Los colectivos en Venezuela constituyen un componente relevante del aparato de control y represión estatal, según una investigación de la Misión Internacional Independiente de Determinación de los Hechos de la ONU. El informe analiza su evolución, estructura y relaciones con organismos públicos, además de diferenciar entre agrupaciones históricas, fuerzas de choque y colectivos mixtos.
La Misión sostiene que estos grupos han recibido distintos niveles de respaldo político, logístico y material, y documentó casos en los que integrantes de cuerpos de seguridad pasaron a organizaciones civiles armadas o miembros de colectivos ingresaron posteriormente a instituciones estatales.
Colectivos en Venezuela: tres estructuras con funciones distintas
Los colectivos históricos surgieron principalmente en sectores populares del oeste de Caracas y tienen antecedentes vinculados con movimientos políticos de décadas anteriores. Entre ellos, la investigación menciona a La Piedrita, Coordinadora Simón Bolívar, Alexis Vive y Frente de Colectivos Sergio Rodríguez.
La segunda categoría corresponde a las denominadas fuerzas de choque. Según la Misión, autoridades las convocaron en determinados momentos para tareas de control de protestas y otras operaciones de seguridad. Los llamados colectivos mixtos, por su parte, combinan civiles y funcionarios de organismos estatales y adquirieron mayor relevancia después de la crisis de 2014.
Informe identifica vínculos con funcionarios y organismos de seguridad
La investigación menciona a figuras como Freddy Bernal, Iris Varela y Néstor Reverol al describir el desarrollo y respaldo institucional que habrían recibido algunas de estas agrupaciones. La Misión también relaciona la formación de colectivos mixtos con las Operaciones de Liberación del Pueblo.
Asimismo, señala que encontró indicios de financiación, suministro de armas, motocicletas, equipos de comunicación y otras formas de apoyo. Estas conclusiones corresponden a la evaluación de los investigadores de Naciones Unidas.

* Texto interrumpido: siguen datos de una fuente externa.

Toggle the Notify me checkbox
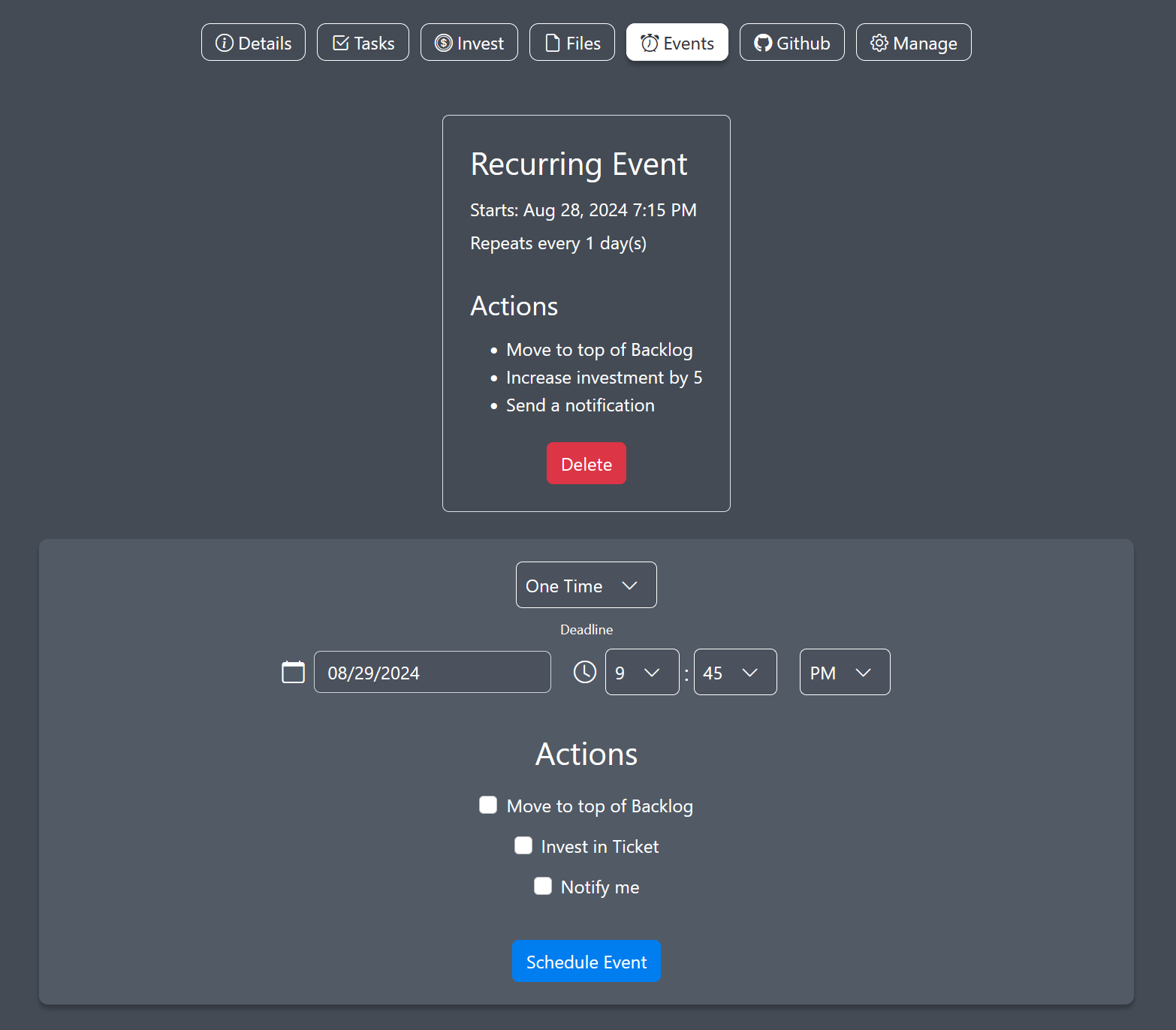Image resolution: width=1176 pixels, height=1030 pixels. 543,886
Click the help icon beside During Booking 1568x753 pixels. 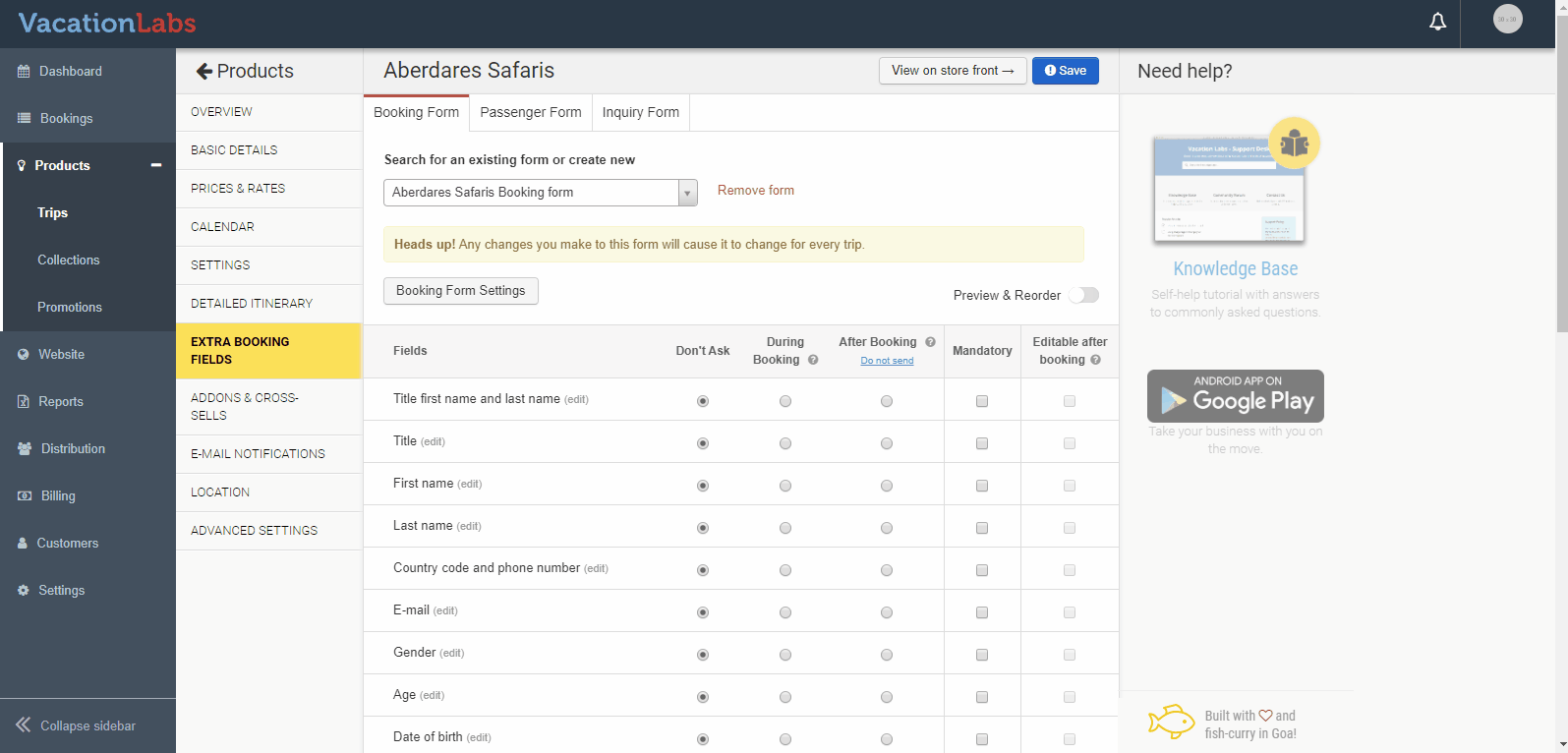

Grupos mantienen presencia pese a cambios políticos
Tras los acontecimientos del 3 de enero, los colectivos redujeron parte de su actividad pública, pero la Misión advierte que esa menor visibilidad no equivale a su desaparición. El informe registra actividades de patrullaje, vigilancia, inteligencia y control de economías locales.
Los investigadores también señalaron que recibieron información sobre contactos entre La Piedrita y autoridades del Gobierno interino para evitar enfrentamientos, aunque reconocieron límites para verificar de forma independiente algunos elementos sobre las relaciones actuales.
La Misión atribuye al Estado responsabilidad por no prevenir, investigar y sancionar abusos cometidos por estas organizaciones y sostiene que, en un número significativo de casos, sus actuaciones formaron parte de ataques sistemáticos contra sectores de la población civil durante el gobierno de Nicolás Maduro.